Our proof also assumes that the TweetNaCl code will behave as expected if
compiled under CompCert. We do not provide garantees for other C compilers
such as Clang or GCC.
\item\textbf{\texttt{clightgen}}. The tool making the translation from \textbf{C} to
\textbf{Clight}. It is the first step of the compilation.
VST does not support the direct verification of \texttt{o[i] = a[i] + b[i]}.
This required us to rewrite the lines into:
\begin{lstlisting}[language=C]
aux1 = a[i];
aux2 = b[i];
o[i] = aux1 + aux2;
\end{lstlisting}
The trust of the proof relied on the trust of a correct translation from the
initial version of \textit{TweetNaCl} to \textit{TweetNaclVerificable}.
While this problem is still present, the Compcert developpers provided us with
the \texttt{-normalize} option for \texttt{clightgen} which takes care of
generating auxiliary variables in order to automatically derive these steps.
The changes required for a C-code to make it Verifiable are now minimal.

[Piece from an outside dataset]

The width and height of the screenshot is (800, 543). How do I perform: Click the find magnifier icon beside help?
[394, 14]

\item Last but not the least, we must trust: the \textbf{Coq kernel} and its
associated libraries; the \textbf{Ocaml compiler} on which we compiled Coq;
the \textbf{Ocaml Runtime} and the \textbf{CPU}. Those are common to all proofs
done with this architecture \cite{2015-Appel,coq-faq}.
\end{itemize}
\subsection{Using the Verifiable Software Toolchain}
The Verifiable Software Toolchain uses a strongest postcondition strategy.

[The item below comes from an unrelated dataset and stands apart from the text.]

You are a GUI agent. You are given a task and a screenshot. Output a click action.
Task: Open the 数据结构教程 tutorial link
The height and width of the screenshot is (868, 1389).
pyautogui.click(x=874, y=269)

The user must first write a formal specification of the function he wants to verify in Coq.
This should be as close as possible to the C implementation behavior.
This will simplify the proof and help with stepping throught the CLight version of the software.
With the range of inputes defined, VST steps mechanically through each instruction
and ask the user to verify auxiliary goals such as array bound access, or absence of overflows/underflows.
We call this specification a low level specification. A user will then have an easier
time to prove that his low level specification matches a simpler higher level one.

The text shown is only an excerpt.